*Alıntılanan metin*
>>>

"Araba devrilince yol gösteren çok olur" deyimine uygun şekilde önüne gelen AK Parti'ye bir öneride bulunuyor.
MHP lideri
Devlet Bahçeli'nin ardından dün de AK Partili Adalet Komisyonu Başkanı
Ahmet İyimaya öneri getirdi.
Anayasa Mahkemesi kararlarında bir olumsuzluk görülmesi halinde Meclis'in
"Askıya alıcı veto" yetkisini çalıştırma hakkı olması gerektiğini söyledi.
İyimaya'nın önerisi aslında üç dönem önce; 20'nci dönemde DYP milletvekili iken Anayasa Mahkemesi'nin
"mali denetim yetkisi" ile ilgili sınırlamaya tabi tutulmasına ilişkin bir öneriden ibaret.
İyimaya'nın bugün de teklif olarak hazırlayıp imzaya açılmasını istemek gibi bir niyeti yok.
İyimaya'nın hedefi dünkü sohbetimizde vurguladığı gibi
"konunun tartışmasına kendisinin de bir öneri ile katılmasından ibaret..." 'Askılı veto'ya soğuk Peki AK Parti yönetimi İyimaya'nın önerisine ne diyor?
Partinin etkin isimleri sıcak bakmadı.
AK Parti'de akil adamlar,
"Kapsamlı bir anayasa paketi içinde bu önerinin ele alınabileceği; tek başına gelemeyeceği" görüşünde.
Sürecin çatışmaya neden olmadan atlatılması niyetinde.
Veya,
"kartı gördük; yenisine bakalım" deyip yola devam etmek amacında.
Hedefleri, Meclis dahil ülkenin diğer dinamiklerini harekete geçirip yepyeni bir siyasi yol haritası ile
"erken seçimden de uzak durarak" süreci işletmek.
Anayasa değişikliğini de parti kapatma sonrasında oluşacak yeniden yapılanmaya bırakmak.
"Hatta mümkünse yerel genel seçimler sonrasına" ötelemek.
Bu arada
"AK Parti, Anayasa Mahkemesi'ni tahrik ediyor" görüntüsünden uzak durmak.
Bunu yaparken, Anayasa Mahkemesi'nin
"Meclis'in alanına müdahale ettiği" söylemini sürekli dile getirmek.
Yani, sorunun temeli Meclis; hatta milli irade ile Anayasa Mahkemesi arasında savını işlemek.
Bu görüşü dile getirenler,
"türban meselesinde yumuşama sağlanmış, hoşgörü içinde birçok üniversite de göz yummaya başlamıştı. Anayasa değişikliğine karşı çıktık, dinletemedik; durduk yerde başımıza dert açtık" diyen makul kesim...

<<<

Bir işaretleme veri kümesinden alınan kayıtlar

>>>

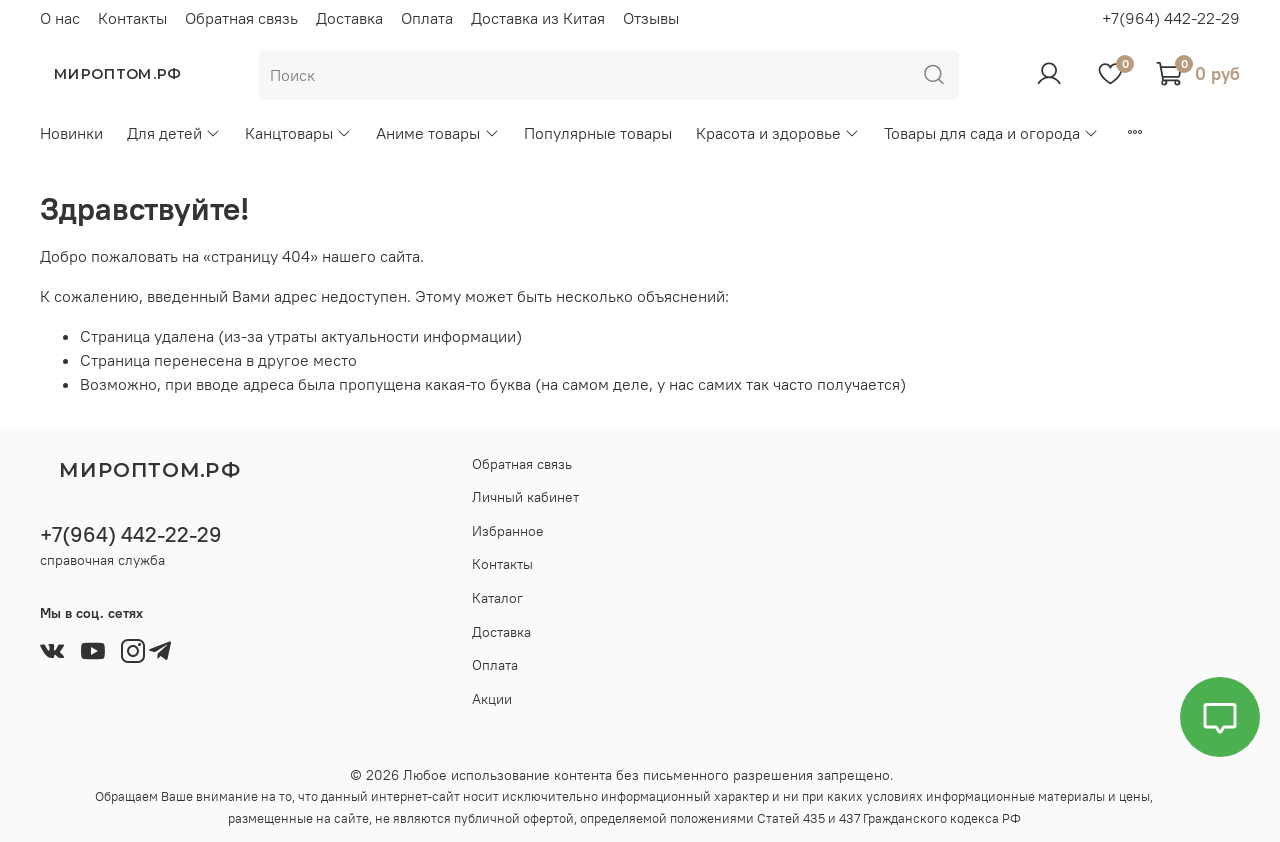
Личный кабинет (525, 497)
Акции (492, 699)
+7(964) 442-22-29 (1171, 18)
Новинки (71, 133)
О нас (60, 18)
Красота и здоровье (778, 133)
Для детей (174, 133)
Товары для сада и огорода (991, 133)
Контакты (132, 18)
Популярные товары (598, 133)
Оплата (427, 18)
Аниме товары (437, 133)
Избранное (508, 531)
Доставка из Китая (538, 18)
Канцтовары (298, 133)
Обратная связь (241, 18)
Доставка (349, 18)
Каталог (497, 598)
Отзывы (651, 18)
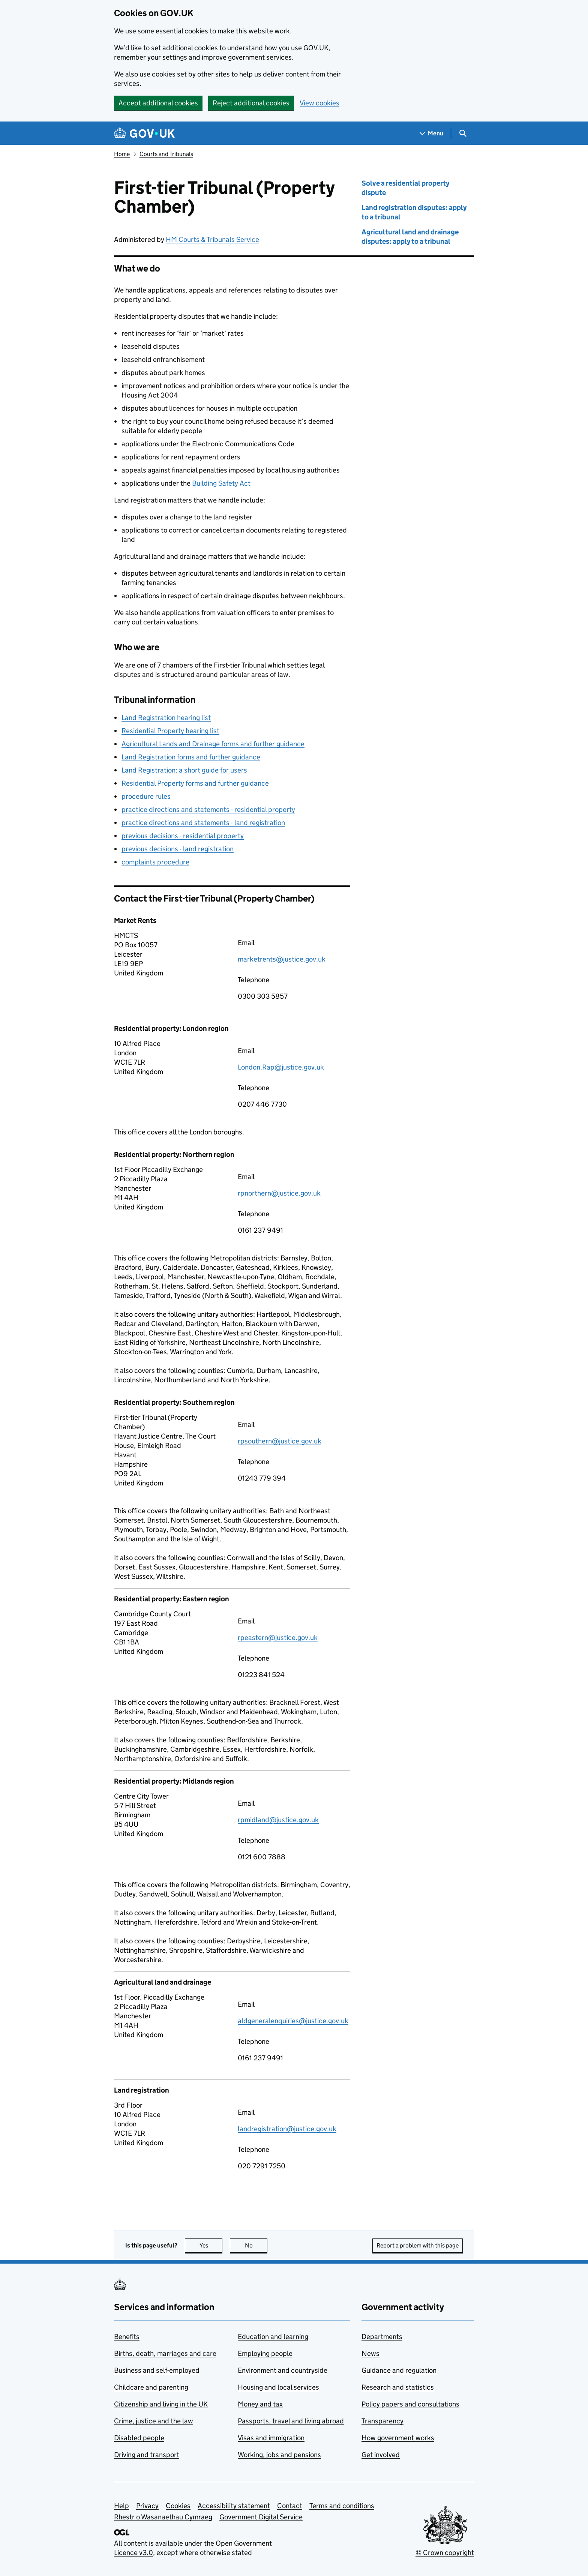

<<<

*Görev gereksinimleri*
1 - Anayasa Mahkemesi yazısında "İyimaya'nın hedefi dünkü" ifadesinden başlayıp "devam etmek amacında." ifadesi de dahil olmak üzere o bölümü aynen yazın.
2 - Anayasa Mahkemesi yazısında adı geçen siyasi partilerin hepsini sıralayın.
Kayıtlar başka bir kaynaktan alınmıştır.

*Çözüm listesi*
1 -
İyimaya'nın hedefi dünkü sohbetimizde vurguladığı gibi
"konunun tartışmasına kendisinin de bir öneri ile katılmasından ibaret..." 'Askılı veto'ya soğuk Peki AK Parti yönetimi İyimaya'nın önerisine ne diyor?
Partinin etkin isimleri sıcak bakmadı.
AK Parti'de akil adamlar,
"Kapsamlı bir anayasa paketi içinde bu önerinin ele alınabileceği; tek başına gelemeyeceği" görüşünde.
Sürecin çatışmaya neden olmadan atlatılması niyetinde.
Veya,
"kartı gördük; yenisine bakalım" deyip yola devam etmek amacında.

2 - AK Parti, MHP, DYP